Which brings us to the carbon emissions in the meat. That will be another 540g for chicken or 1800g for beef per 100g portion [6] - but you would have eaten that anyway.

[1] FAO Simple technologies for charcoal making chapter 10 Using charcoal efficiently
[2] Forestry Commission, 2010, UK Wood Production and Trade
[3] Guardian, 2008, Tread lightly: Buy British barbecue charcoal
[4] Bailis, R., 2009, Modeling climate change mitigation from alternative methods of charcoal production in Kenya, Biomass and Energy (33) 1491-1502
[5] Emission factors for a container ship from  DEFRA via my book
[6] from Manchester Business School, 2006, Environmental Impacts of Food Production and Consumption, final report to DEFRA via  my book


  1. For a Charcoal barbecue it is considered green only if it is less consuming and more output is given

  2. Hi there. Could you please share with me how you calculated the ghg emissions. Thanks.

    1. The emissions from making the barbecue come from reference 4. The transport emissions come from my book which got them from DEFRA's GHG emissions factors. They are now here

  3. yes I agree to the previous comment, because less burning smoke would give lesser environmental hazard if you are using meat smokers

  4. This comment has been removed by a blog administrator.
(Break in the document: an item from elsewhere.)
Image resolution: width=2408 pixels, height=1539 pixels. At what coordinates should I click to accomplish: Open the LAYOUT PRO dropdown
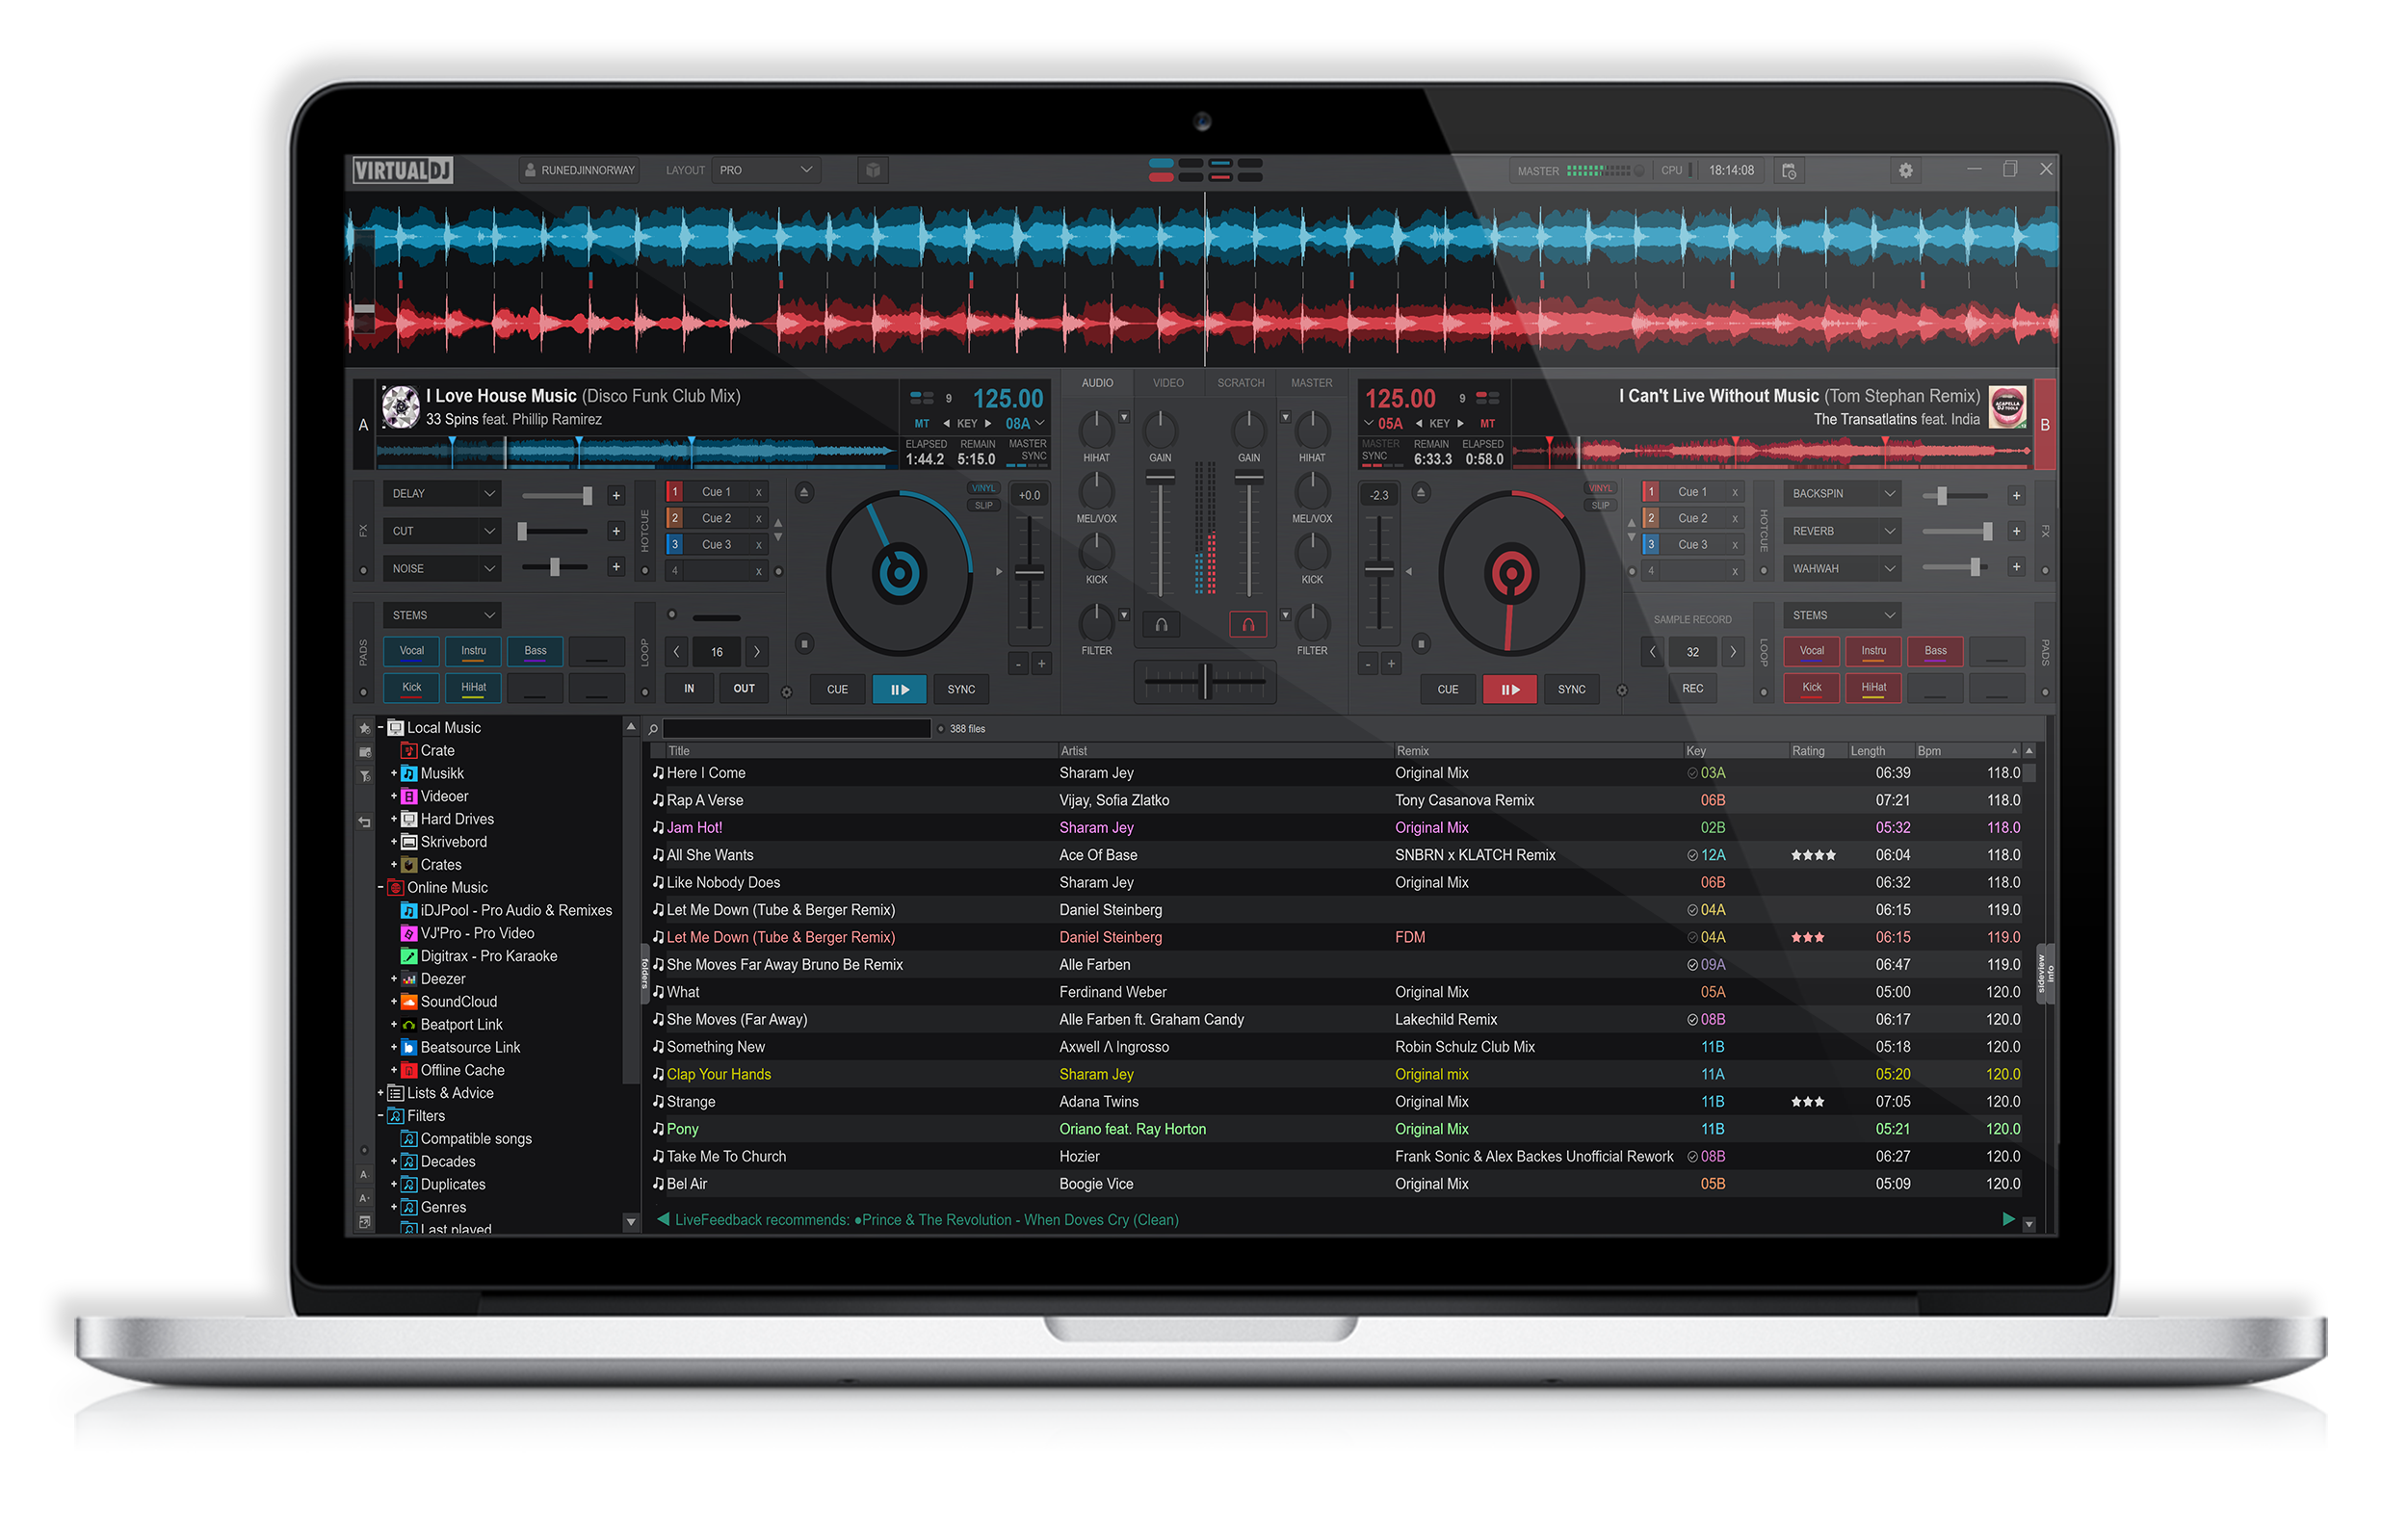tap(765, 171)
  5. If you are going to cook food it is going to use energy and unless you are using purely nuclear energy as that source (and even that isnt carbon free) then you are going to have a carbon footprint. As mentioned, what you eat also has a bearing, so locally produced grass fed cattle, or outdoor free range poultry, slaughtered and sold locally has less of a footprint. So when you buy your low grade beak and eyeball sausages from a supermarket for 99p or 8 burgers for 2 quid, you certainly arent getting quality and are probably getting ingredients from many sources, if you are lucky, from within the EU.
    Check your list of ingredients, if you dont know what it is, question it. Its probably preservatives, to keep it looking better for longer.

    So a supposed healthy lifestyle for self and the planet in being a vegan or vegetarian, if you did it properly, then yes, but next time you are in the supermarket or your supposed health food store, look at the list of ingredients on the vegan "cheese" block. Now tell me that this product is not processed to death and carries less carbon than an equivalent block of cheese made from milk from real cow juice. And is better for you?
    Same for locally produced charcoal.

    A raw fruit and vegetable diet with stuff grown in your back garden is probably the most sustainable and low carbon way to live.

    What we are doing in producing carbon isnt something new, its just that there are so many people living in an unsustainable way. Roll back even 50 years and most food was produced and sold locally, supermarkets were in their infancy, go back 100 years and yes we had grocery stores then but stocked with local produce, people made charcoal as a necessity because it burned longer and hotter than wood without the smoke, just CO to worry about indoors then. Go back 200 years, 1820 when we had the first shopping parades and consumerism was gathering pace, driven by commercialism.
    Go back 300 years, high fashion and the gap between rich and poor was so wide, if you were at the bottom, you would never be able to make your way. Now what we have is much more level. There is still a gap between haves and have nots, poverty still exists as does exploitation.
    So to sum up, a charcoal grill may produce slightly more CO2 than a domestic oven. But it doesnt bring people together in the same way, it doesnt taste the same and isnt as much fun.

    Improved BBQ and grill design also now sees pellet models, insulated ceramic grills, grills that run for 24hrs on one load of charcoal for example.
    Do we need to calibrate on this one?

  6. 1.2kg of charcoal for preparing a meal for 2-4 is way too much charcoal. As a regular user, with my Aussie Walkabout charcoal griller, I could easily feed 10 adults with 1.2kg. With Pakistani Anghati style I wouldn't be suprised if I could triple that, though I have only used it 4-5 times for 6 adults. It is a lot shallower and the food rests very close to the charcoal. Usually make 1/2 chicken/person or about 300g/person of beef/mutton/goat.

  7. If you're really that concerned, don't have a BBQ - it's all relative.